Brandenburg: New Law To Prevent Outside Investors From Buying Farmland

Via Indo & NY, an article onĀ Brandenburg’s Agriculture Minister Axel Vogel (Greens) desire to use a new law in 2023 to prevent investors from outside the industry from buying up a large part of the agricultural land:

Brandenburg’s Agriculture Minister Axel Vogel (Greens) wants to use a new law in 2023 to prevent investors from outside the industry from buying up a large part of the agricultural land. “The areas are sold to the farms under their butts,” said Vogel of the German Press Agency in Potsdam. “Land has become an object of speculation.” The areas are often bought as an investment, so that what counts most is the price increase. The normal farmer cannot keep up with the increased prices. “Young farmers no longer have a chance to buy land.”

Vogel wants to introduce the draft agricultural structure law to the state parliament in the second quarter of 2023. It should have a price-dampening effect. The project is part of the coalition agreement concluded in 2019 and has been discussed for some time. Quarrels with the state farmers’ association also arose.

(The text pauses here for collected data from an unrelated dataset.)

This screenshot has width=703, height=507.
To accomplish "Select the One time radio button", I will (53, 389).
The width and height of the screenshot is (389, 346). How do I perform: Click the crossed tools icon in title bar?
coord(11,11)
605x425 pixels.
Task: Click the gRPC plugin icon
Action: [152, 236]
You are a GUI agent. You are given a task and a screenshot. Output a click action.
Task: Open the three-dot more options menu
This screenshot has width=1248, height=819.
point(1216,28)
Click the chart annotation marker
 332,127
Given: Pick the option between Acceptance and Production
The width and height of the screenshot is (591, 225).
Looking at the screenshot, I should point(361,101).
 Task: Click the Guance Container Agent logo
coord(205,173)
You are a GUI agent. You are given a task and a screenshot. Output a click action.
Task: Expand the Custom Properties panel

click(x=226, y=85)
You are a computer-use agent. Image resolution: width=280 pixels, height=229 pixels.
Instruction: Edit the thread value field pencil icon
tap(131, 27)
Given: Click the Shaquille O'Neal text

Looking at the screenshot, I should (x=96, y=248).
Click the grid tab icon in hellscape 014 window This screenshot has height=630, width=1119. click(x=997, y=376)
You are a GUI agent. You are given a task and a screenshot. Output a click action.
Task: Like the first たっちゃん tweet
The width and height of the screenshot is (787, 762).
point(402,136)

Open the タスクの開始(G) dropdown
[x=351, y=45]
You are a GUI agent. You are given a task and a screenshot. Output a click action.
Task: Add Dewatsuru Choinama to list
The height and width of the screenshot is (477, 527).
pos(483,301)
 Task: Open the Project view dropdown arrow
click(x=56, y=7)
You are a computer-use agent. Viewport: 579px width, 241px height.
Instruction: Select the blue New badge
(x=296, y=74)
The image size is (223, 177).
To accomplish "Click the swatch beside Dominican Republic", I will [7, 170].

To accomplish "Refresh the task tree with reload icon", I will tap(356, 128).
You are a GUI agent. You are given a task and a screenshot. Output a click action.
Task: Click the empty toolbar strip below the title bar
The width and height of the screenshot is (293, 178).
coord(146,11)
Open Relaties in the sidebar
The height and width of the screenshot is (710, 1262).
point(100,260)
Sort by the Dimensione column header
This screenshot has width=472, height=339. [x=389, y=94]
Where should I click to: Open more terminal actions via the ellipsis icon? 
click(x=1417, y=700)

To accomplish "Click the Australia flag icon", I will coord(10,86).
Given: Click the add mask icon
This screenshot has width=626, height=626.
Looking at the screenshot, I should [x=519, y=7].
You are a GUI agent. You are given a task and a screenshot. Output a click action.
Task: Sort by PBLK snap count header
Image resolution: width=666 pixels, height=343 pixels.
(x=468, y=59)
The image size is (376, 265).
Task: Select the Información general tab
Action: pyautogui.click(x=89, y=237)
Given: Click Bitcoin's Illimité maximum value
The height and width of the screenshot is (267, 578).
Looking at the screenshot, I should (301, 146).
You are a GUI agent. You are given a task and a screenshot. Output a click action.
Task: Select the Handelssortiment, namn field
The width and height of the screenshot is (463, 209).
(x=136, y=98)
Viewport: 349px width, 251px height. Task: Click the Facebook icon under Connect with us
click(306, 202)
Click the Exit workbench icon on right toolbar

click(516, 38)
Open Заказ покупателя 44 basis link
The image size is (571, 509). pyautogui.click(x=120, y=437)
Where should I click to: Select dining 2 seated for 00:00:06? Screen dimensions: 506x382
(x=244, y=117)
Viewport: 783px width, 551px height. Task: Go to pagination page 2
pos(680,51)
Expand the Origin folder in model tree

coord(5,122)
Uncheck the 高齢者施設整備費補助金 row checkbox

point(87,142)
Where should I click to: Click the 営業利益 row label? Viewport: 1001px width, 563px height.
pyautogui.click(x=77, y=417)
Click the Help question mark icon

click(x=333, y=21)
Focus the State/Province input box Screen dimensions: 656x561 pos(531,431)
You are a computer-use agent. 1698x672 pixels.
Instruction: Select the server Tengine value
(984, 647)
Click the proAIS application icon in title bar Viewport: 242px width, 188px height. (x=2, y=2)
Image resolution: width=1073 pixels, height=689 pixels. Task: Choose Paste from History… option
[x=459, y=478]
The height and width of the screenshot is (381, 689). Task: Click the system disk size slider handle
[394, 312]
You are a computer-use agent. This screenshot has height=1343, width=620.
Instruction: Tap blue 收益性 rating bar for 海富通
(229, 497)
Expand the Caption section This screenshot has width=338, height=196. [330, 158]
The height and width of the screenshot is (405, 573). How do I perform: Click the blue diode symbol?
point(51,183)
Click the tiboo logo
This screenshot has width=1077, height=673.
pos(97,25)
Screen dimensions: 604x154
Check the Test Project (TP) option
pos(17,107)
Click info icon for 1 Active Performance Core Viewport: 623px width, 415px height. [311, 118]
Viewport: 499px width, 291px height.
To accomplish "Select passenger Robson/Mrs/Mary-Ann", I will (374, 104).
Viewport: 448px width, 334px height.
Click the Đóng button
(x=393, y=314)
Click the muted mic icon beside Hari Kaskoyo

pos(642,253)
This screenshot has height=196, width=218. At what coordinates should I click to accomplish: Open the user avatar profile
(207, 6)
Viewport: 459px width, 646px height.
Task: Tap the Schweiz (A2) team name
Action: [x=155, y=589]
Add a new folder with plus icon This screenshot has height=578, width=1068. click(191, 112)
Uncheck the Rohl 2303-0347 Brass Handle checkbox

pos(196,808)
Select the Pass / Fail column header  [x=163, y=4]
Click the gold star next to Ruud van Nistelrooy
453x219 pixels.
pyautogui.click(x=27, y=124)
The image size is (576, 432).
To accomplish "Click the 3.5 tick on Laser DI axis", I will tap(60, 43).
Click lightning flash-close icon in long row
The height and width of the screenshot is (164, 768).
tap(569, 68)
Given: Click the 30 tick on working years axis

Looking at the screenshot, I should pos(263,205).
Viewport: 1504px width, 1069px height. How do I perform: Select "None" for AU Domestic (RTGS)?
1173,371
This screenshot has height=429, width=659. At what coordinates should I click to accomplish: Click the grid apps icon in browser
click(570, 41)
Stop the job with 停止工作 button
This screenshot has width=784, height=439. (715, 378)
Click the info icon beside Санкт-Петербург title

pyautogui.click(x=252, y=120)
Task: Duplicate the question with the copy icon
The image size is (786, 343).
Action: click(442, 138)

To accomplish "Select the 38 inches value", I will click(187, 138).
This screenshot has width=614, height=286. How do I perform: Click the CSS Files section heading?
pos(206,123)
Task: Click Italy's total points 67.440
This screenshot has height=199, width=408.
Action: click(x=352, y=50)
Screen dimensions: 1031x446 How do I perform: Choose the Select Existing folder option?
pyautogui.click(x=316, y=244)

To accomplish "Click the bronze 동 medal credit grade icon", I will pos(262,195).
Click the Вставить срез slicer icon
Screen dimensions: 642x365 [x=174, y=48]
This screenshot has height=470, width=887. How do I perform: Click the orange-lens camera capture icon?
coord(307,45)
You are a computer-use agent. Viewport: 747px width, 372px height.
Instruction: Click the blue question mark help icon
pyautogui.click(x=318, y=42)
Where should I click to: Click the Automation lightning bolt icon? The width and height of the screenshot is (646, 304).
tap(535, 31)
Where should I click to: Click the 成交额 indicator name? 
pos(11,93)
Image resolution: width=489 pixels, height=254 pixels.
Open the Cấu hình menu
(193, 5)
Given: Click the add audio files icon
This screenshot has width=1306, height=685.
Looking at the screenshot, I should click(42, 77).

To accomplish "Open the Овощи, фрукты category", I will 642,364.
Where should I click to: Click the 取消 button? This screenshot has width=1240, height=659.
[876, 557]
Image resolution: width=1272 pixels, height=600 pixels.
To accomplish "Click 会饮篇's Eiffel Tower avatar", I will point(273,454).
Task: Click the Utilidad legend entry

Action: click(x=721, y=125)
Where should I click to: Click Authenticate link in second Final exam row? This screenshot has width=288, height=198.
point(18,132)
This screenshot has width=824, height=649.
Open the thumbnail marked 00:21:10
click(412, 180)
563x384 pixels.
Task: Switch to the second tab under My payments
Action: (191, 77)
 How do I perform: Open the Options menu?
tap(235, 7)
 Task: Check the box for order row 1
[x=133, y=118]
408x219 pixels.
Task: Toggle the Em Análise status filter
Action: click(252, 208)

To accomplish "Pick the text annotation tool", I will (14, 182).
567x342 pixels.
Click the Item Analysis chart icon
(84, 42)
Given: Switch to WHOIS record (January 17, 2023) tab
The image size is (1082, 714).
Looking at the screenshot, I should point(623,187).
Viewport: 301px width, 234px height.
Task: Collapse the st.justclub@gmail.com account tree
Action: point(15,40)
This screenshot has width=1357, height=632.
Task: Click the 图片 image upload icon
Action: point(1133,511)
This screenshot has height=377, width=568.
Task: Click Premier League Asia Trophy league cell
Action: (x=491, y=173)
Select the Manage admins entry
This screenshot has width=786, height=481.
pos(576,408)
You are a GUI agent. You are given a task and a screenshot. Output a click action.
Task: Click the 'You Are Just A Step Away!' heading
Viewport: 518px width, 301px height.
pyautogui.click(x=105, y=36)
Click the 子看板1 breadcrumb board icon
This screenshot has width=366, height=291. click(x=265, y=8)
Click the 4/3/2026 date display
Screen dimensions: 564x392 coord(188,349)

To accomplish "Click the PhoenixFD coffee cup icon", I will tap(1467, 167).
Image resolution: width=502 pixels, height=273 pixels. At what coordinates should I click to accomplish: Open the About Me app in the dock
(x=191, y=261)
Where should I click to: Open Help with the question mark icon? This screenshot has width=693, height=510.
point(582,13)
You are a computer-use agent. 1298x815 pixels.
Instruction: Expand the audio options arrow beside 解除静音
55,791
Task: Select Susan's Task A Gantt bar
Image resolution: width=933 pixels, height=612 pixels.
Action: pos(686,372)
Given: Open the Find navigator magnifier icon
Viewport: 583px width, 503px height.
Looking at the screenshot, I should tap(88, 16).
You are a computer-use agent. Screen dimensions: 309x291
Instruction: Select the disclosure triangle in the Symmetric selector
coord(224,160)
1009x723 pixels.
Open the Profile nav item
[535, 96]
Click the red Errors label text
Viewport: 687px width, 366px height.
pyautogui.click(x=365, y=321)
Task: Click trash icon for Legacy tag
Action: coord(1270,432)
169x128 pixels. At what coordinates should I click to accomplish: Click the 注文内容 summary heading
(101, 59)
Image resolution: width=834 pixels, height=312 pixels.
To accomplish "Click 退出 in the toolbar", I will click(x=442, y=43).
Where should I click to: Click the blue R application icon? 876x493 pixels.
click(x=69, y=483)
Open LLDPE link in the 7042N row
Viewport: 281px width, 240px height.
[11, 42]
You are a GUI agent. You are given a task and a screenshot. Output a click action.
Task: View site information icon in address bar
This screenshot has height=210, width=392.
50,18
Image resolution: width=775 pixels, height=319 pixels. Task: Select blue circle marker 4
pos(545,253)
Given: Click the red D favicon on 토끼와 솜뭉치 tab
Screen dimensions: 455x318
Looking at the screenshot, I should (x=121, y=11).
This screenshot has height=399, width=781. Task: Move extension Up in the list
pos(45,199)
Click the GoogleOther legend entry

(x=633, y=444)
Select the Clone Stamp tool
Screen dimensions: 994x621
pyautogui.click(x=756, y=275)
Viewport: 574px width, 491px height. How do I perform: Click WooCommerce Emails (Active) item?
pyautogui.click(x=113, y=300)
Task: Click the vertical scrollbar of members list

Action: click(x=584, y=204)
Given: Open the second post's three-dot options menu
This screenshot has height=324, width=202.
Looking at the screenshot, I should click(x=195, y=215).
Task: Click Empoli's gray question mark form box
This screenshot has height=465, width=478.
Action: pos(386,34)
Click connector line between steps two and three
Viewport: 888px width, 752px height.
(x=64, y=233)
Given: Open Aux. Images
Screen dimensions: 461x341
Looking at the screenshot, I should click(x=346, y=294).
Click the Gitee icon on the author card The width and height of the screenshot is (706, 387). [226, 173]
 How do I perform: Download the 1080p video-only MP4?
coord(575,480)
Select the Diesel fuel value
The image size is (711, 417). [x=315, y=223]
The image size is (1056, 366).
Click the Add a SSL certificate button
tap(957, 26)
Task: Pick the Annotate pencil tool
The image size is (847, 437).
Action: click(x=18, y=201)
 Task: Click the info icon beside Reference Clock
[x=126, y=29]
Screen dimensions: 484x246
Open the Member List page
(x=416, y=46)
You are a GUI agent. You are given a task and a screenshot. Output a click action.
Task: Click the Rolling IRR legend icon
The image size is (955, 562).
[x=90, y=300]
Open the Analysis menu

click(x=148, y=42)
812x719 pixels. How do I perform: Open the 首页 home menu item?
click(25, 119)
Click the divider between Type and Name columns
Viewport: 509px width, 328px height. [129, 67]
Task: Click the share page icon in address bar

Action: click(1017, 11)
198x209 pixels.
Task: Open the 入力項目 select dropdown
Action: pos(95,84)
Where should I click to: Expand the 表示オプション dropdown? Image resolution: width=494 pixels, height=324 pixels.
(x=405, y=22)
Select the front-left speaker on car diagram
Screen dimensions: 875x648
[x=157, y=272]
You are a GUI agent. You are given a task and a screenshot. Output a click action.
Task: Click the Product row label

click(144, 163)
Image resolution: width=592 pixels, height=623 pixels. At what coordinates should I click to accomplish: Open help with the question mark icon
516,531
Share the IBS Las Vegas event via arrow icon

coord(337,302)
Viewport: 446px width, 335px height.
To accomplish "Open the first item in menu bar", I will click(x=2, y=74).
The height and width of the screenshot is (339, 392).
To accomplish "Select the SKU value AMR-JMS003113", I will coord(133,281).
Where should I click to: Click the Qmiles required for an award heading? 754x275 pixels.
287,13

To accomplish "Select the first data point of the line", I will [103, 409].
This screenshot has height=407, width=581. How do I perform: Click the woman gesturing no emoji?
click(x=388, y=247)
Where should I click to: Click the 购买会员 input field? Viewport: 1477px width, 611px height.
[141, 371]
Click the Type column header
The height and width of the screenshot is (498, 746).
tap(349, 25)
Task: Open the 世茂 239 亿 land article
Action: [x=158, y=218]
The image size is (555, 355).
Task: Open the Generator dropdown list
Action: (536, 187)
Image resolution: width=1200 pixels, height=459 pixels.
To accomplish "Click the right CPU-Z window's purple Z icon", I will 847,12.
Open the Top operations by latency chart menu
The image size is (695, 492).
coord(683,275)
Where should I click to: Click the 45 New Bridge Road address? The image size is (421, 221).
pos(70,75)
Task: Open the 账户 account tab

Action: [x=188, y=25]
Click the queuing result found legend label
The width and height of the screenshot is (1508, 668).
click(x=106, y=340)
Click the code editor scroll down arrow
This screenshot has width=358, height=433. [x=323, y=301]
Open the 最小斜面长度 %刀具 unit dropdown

The project took some time because it was new legal territory in many areas, said Vogel. “Many agricultural ministers of the federal states have burned their fingers on it”. Vogel named land prices, which have quadrupled since 2007, as a problem. Large investors could sometimes put down 40,000 euros for an area for which a farmer would pay a maximum of 12,000 euros. According to the minister’s plans, the rule is to be introduced in the future that the agricultural market value will generally apply to the examination of land sales. This means that only the prices paid by farmers in a region when buying land are taken as a basis. The farmer should be able to exercise the right of first refusal at this price. “This would really have an incredible price-dampening effect,” said Vogel. He also wants to introduce a price brake for lease prices.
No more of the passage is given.